Ibu membelai rambutmu dengan lembut, kemudian mengecup keningmu.
“Ada satu yang paling terlambat kau sadari, kau tak pernah menghormati
waktumu.”
“Ya, tapi bagaimana caranya?” timpalmu remang.
“Cobalah untuk disiplin. Hidup boleh susah, tapi masa depanmu tak boleh curam.
Kau masih muda, maklum kau mengalami suatu dilema dengan kesuksesanmu, bahkan bisa
dibilang, kemarin kita gagal semua, menutup misteri, dan membiarkan waktu menangis,” jelas
ibu syahdu.
3
TUJUH: Akhir yang Sempurna
Kau tutupi malam dengan rasa khidmat. Kau rubah kebiasaanmu di masa lampau.
Kau tahu arti kesuksesan. Ibu bilang, sukses bukan hanya dalam masalah cita-cita, namun
hidup yang senantiasa kita jalani. Kegagalan tak akan pernah ada, jika hati kita bersorak,
“DISIPLIN!”. Kau akan menggali dan memacu adrenalinmu untuk membuat satu sentuhan
besar bagi kedua orangtuamu.
Hari ini, suatu titik yang menyeringai, kau angkat kedua kakimu untuk mengayuh
sepeda ontelmu. Kau arahkan sasaran ke SMPN 1 Ciamis. Sekolah sederhana, cocok bagi
kalangan menengah ke bawah. Kau nikmati desis-desis keagungan ini. Tak ingin lagi kau
ingat masa lalu, dekade gemilang bagai tongkat sihir, mengabulkan setiap permintaan dengan
cepat.
DENGAN INI KAMI MENYATAKAN, BAHWA ANANDA “REINA MIRSAD
ANUGERAH” DINYATAKAN LOLOS SELEKSI OLIMPIADE IJSO (INTERNATIONAL
JUNIOR SAINS OLYMPIAD) DAN BERHAK MAJU KE TINGKAT INTERNATIONAL
DI BRAZIL.
Begitu sumringahnya dirimu, ketika lembaran kemenangan itu kau baca. IJSO,
olimpiade paling bergengsi di dunia. Kau mencapai puncak kejayaan. Kau lolos seleksi
melawan ratusan siswa di seluruh Indonesia. Sungguh, ini semua adalah ganjaran yang tepat.

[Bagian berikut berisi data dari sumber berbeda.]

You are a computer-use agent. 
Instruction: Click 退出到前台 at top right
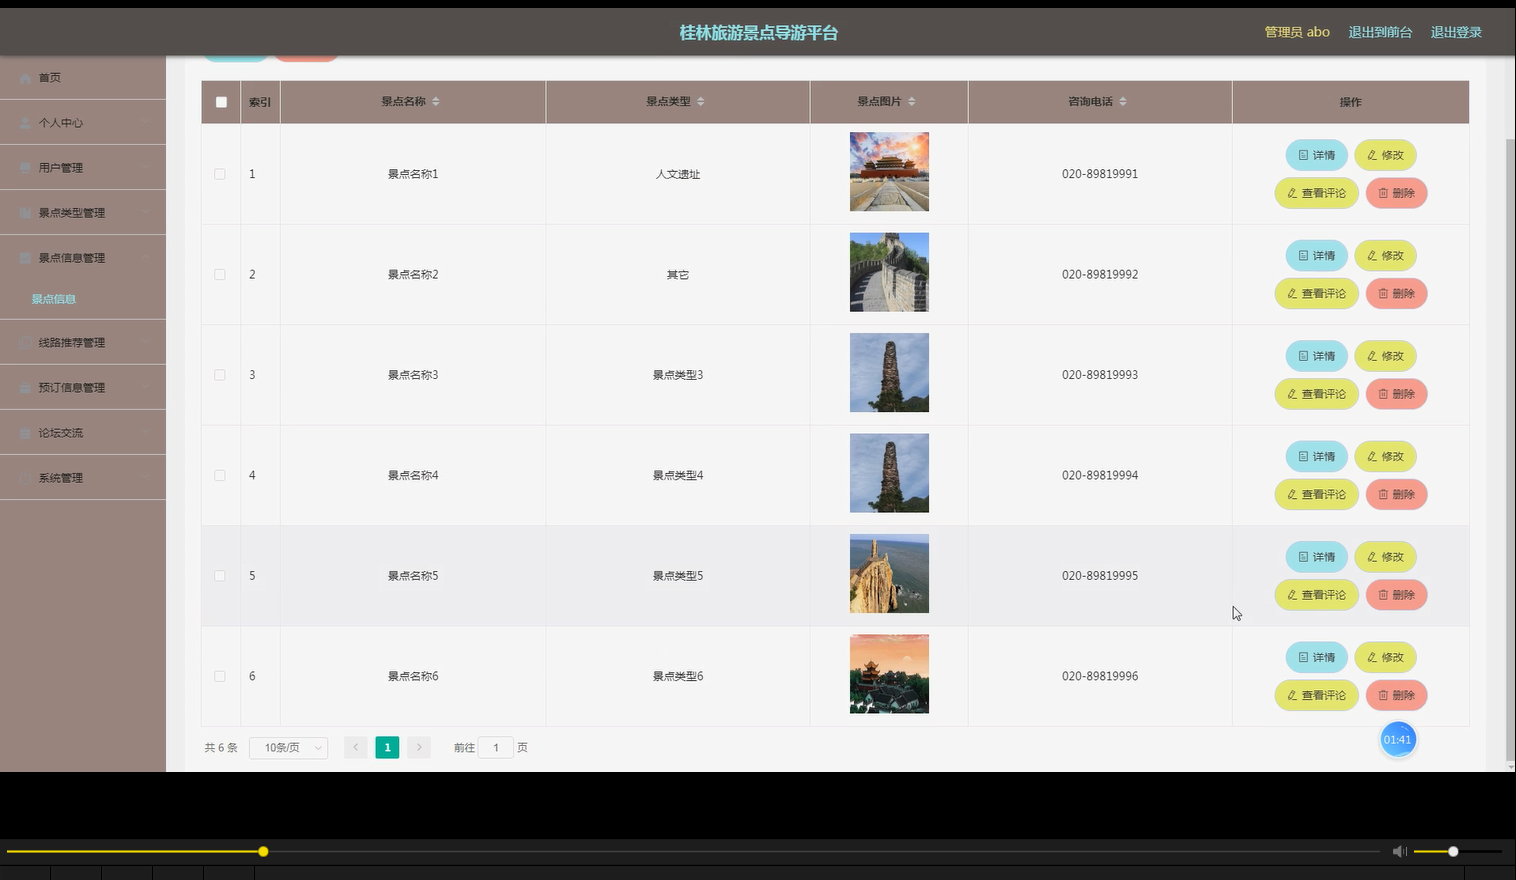coord(1381,31)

Setiap malam kau berkutat dengan buku, tengah malam kau dirikan shalat tahajjud yang
menyejukan. Karena kedisiplinanmu, kau dapat menangkap sebutir kesuksesan. Maka kelak,
kau akan penuhi semua pepatah yang ada pada prasasti Kawali: “Ayama nu pandeuri, pakena
gawe rahayu, pakeun heubeul jaya di buana”. Sebagai generasi muda, kau harus
memperjuangkan bangsa ini, seperti orang-orang terdahulumu.
Ketika waktu merintih, semua kalut. Ketika waktu berteman, semua abaikan,
menganggap waktu hanya sekadar ilusi semata.